Manchmal dauert es eben ein bisschen länger, bis der Groschen fällt – in Brüssel offenbar ein paar Jahrzehnte. EU-Kommissionspräsidentin Ursula von der Leyen hat nun öffentlich eingeräumt, dass die Abkehr von der Atomkraft möglicherweise doch keine der brillantesten Ideen der europäischen Energiepolitik war.
Auf einem Atomenergiegipfel in Frankreich erklärte sie nun mit bemerkenswerter Nüchternheit, es sei wohl ein „strategischer Fehler“ gewesen, einer zuverlässigen und vergleichsweise emissionsarmen Energiequelle den Rücken zu kehren.
Man könnte auch sagen: Die Realität hat geklopft – und irgendwann musste man die Tür öffnen.
Geld für die Renaissance der Kernenergie
Doch Einsicht allein reicht bekanntlich nicht.

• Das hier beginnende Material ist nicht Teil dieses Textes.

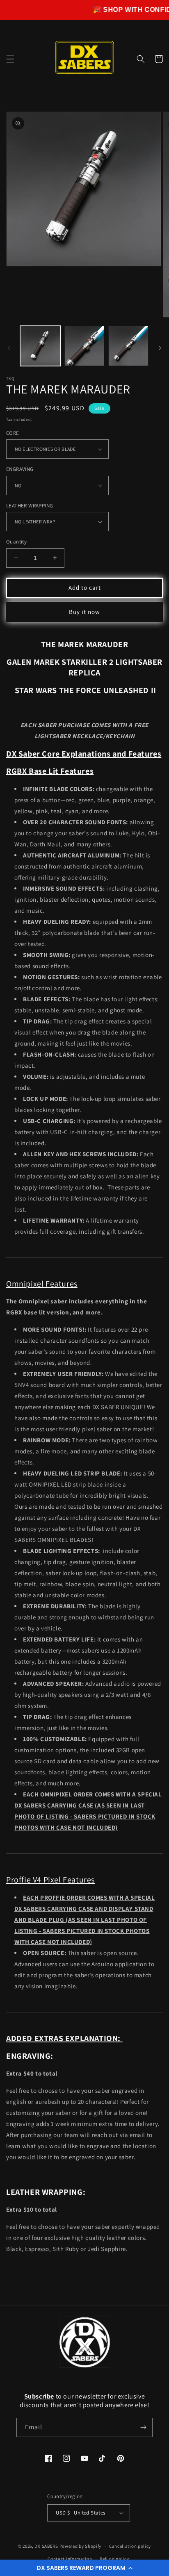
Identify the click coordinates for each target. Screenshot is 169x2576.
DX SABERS (46, 2546)
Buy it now (84, 612)
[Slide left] (9, 348)
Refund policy (114, 2559)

Deshalb kündigte von der Leyen gleich auch neue finanzielle Unterstützung an. Die EU will künftig 200 Millionen Euro an Risikoabsicherungen für private Investoren bereitstellen, die in neue Atomtechnologien investieren möchten.
Das Geld stammt – man ahnt es – aus dem EU-Emissionshandel. Also aus genau dem System, das ursprünglich helfen sollte, fossile Energien zu verdrängen. Nun finanziert es also auch den Wiedereinstieg in eine Technologie, die man politisch zuvor jahrelang möglichst elegant verabschieden wollte.
Kleine Reaktoren, große Hoffnungen
Besonders im Fokus stehen sogenannte kleine modulare Reaktoren (SMR). Diese sollen flexibler, günstiger und schneller zu bauen sein als klassische Kernkraftwerke.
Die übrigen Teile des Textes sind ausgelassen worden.